I Kill Giants is a 2017 fantasy drama film directed by Anders Walter with a screenplay by Joe Kelly, based on Kelly and Ken Niimura's graphic novel of the same name. The film stars Madison Wolfe, Imogen Poots, Sydney Wade, Rory Jackson, Art Parkinson, Noel Clarke, Jennifer Ehle and Zoe Saldaña.

I Kill Giants had its world premiere at the Toronto International Film Festival on September 9, 2017, and was released in the United States on March 23, 2018, by RLJE Films.

Plot
Barbara Thorson is a young, independent teenager who lives with her brother and supportive older sister Karen. 

Barbara has created a fantasy world inspired by her love of Dungeons & Dragons and the career of former Phillies pitcher Harry Coveleski. Believing that giants from other worlds are coming to attack her hometown, Barbara spends her days crafting weapons and traps to fend off the monsters. In actuality, Barbara's imagination separates her from real world traumas that include her being bullied at school and coping with her mother's terminal illness.
 
One day, Barbara meets Sophia, an exchange from Leeds, England who expresses an interest in getting to know Barbara, but the latter initially remains aloof. While at school, a confrontation between Barbara and a group of bullies is interrupted by her being called by the school psychologist Mrs. Mollé. Mollé herself is unable to communicate with Barbara as she thinks she is a distraction from her fantastical routine.

After school, Barbara explains the mythology behind the giants to Sophia and shows her the baits and traps she creates to lure and trap giants, even presenting a magical "warhammer" inscribed as Coveleski which she keeps in her handbag. She also tells Sophia about Harbingers, ghostly apparitions that warn her whenever there is a nearby giant. After Barbara is given detention by the principal for insulting a teacher, she takes Sophia with her on a hunt for a giant all the while Sophia begins to doubt Barbara's claims.
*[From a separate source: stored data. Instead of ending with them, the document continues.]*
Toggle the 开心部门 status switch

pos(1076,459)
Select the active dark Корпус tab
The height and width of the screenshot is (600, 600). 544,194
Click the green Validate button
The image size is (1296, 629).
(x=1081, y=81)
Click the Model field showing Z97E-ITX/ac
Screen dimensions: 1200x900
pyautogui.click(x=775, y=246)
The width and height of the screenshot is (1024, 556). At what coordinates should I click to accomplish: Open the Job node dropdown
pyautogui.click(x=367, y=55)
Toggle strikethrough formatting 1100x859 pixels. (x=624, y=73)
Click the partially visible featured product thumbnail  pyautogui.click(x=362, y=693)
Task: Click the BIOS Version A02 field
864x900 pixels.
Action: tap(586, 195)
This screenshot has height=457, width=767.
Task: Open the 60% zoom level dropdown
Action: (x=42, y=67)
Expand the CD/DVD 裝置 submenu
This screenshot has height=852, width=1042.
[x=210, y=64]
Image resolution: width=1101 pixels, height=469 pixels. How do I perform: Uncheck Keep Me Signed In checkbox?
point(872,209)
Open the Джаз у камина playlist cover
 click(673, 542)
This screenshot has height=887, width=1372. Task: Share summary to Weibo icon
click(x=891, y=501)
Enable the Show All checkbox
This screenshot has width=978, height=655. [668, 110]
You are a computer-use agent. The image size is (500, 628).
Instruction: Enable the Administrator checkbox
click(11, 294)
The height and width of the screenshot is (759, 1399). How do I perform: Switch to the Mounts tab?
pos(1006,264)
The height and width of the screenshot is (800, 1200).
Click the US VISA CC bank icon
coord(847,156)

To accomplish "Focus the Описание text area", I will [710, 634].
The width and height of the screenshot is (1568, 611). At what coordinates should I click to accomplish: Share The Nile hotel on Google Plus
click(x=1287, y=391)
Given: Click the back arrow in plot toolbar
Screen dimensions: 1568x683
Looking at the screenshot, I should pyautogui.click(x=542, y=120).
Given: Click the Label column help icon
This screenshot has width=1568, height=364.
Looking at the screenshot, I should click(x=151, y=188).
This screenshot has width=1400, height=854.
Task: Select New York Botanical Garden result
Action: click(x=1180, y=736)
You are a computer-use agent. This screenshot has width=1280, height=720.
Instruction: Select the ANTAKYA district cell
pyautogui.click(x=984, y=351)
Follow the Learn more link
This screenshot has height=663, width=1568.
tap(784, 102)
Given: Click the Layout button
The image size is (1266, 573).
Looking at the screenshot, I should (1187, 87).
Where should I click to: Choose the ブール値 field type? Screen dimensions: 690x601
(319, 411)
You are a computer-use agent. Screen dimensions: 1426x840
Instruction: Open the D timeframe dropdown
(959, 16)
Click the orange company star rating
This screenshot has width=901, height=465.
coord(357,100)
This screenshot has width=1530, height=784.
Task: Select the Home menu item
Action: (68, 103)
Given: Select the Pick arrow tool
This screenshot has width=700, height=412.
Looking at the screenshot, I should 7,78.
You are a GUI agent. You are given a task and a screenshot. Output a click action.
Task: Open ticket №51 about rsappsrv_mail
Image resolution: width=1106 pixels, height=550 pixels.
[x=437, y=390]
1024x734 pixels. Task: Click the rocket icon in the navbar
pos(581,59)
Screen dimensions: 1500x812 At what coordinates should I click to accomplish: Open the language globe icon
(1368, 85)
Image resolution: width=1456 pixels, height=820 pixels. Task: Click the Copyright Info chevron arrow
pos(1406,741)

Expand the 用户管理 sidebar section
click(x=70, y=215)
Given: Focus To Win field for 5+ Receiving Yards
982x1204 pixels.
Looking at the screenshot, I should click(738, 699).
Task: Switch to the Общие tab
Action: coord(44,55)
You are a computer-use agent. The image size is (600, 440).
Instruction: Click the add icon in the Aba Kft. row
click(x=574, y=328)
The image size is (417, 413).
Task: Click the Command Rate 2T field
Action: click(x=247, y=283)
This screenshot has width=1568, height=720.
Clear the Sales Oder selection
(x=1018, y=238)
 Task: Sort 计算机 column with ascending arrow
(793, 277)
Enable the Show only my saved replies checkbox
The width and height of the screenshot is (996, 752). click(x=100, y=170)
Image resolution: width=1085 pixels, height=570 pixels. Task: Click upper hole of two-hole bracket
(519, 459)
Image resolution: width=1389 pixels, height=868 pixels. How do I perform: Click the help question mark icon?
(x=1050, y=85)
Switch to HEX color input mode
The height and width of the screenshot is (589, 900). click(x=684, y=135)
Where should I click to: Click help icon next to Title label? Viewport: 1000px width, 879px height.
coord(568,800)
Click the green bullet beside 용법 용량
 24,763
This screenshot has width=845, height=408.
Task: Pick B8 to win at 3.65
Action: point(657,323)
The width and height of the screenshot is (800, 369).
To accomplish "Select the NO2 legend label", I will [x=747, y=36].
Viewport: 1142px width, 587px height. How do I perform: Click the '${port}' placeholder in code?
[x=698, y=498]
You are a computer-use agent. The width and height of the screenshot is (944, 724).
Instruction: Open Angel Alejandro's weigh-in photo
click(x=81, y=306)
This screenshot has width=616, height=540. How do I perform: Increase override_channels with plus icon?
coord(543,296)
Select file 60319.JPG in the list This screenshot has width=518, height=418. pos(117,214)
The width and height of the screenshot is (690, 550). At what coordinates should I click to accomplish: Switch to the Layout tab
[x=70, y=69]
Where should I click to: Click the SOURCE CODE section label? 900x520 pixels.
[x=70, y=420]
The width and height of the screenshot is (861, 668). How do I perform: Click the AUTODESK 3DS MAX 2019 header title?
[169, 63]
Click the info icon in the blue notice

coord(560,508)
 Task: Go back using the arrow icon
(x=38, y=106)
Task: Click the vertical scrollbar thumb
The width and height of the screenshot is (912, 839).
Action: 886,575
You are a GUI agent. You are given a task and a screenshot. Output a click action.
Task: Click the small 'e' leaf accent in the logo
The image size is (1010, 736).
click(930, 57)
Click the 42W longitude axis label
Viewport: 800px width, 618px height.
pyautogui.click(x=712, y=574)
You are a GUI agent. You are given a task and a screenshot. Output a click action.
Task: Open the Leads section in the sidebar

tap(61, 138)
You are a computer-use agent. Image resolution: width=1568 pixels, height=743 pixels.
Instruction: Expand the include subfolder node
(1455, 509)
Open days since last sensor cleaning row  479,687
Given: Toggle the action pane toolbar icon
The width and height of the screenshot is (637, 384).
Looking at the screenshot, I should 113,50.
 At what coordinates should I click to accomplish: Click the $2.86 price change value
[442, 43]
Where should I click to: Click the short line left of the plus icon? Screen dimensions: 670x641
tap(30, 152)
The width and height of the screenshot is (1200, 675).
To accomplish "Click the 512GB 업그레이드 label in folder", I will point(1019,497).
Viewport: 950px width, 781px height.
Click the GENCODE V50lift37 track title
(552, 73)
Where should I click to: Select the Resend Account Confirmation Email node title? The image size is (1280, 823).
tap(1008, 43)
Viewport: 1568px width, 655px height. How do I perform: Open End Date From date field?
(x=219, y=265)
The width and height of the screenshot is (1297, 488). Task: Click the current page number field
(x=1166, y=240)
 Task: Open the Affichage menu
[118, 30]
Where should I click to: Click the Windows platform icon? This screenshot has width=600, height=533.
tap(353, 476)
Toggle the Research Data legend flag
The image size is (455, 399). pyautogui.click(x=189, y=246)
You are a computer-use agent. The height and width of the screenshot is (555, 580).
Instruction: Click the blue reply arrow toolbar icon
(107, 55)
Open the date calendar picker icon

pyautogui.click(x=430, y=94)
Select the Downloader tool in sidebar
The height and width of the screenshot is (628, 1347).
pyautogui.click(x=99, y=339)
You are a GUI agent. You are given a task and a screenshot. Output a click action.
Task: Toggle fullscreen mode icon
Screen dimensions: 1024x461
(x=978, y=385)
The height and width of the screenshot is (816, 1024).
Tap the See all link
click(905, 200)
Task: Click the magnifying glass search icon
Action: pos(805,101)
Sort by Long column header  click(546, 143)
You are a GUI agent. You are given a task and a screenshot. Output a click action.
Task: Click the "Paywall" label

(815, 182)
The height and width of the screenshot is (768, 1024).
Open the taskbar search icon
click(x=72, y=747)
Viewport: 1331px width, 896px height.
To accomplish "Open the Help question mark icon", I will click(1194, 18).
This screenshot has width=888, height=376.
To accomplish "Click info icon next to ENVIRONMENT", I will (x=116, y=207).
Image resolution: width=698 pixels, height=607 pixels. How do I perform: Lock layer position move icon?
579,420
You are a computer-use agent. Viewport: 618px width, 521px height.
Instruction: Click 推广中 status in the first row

When Mrs. Mollé learns about Barbara's interest in baseball, her mention of the hobby causes Barbara to become lost in bad memories. In a daze, Barbara is startled by Sophia and accidentally strikes her. Though Barbara tries to apologize, Sophia runs off, upset. 

Sophia is later approached by Taylor, the leader of the bullies, who promises to tell her a secret about Barbara if Sophia will show them some of the "freaky things" she does. Sophia reluctantly agrees, leading Taylor and her friends to the sanctuary, where they proceed to dismantle many of Barbara's traps. Barbara arrives and, armed with Coveleski, proceeds to attack Taylor but the weapon turns out to be a jawbone tied to a stick. Furious, Taylor and her friends viciously beat up Barbara.

A sympathetic Sophia takes Barbara to her home to recover. Barbara wakes and becomes very upset at being brought upstairs, telling Sophia to slowly move away before "it" sees her. Sophia unfortunately looks into one of the rooms and flees the house. A despondent Barbara visits Mollé seeking help but grows more uncomfortable upon being introduced to her family.

After Barbara goes truant for several days, Sophia and Mollé visit her house. In the basement, Sophia discovers a recording of Barbara and her mother telling the story of Coveleski's "Giant Killer" nickname. Sophia finds Barbara, trying to convince her that the giants don't exist, though Barbara shuts out the question of her mother's health and is unable to hear it. Barbara angrily storms off and is visited by Harbingers who taunt her, telling Barbara that she is too weak to defeat a giant.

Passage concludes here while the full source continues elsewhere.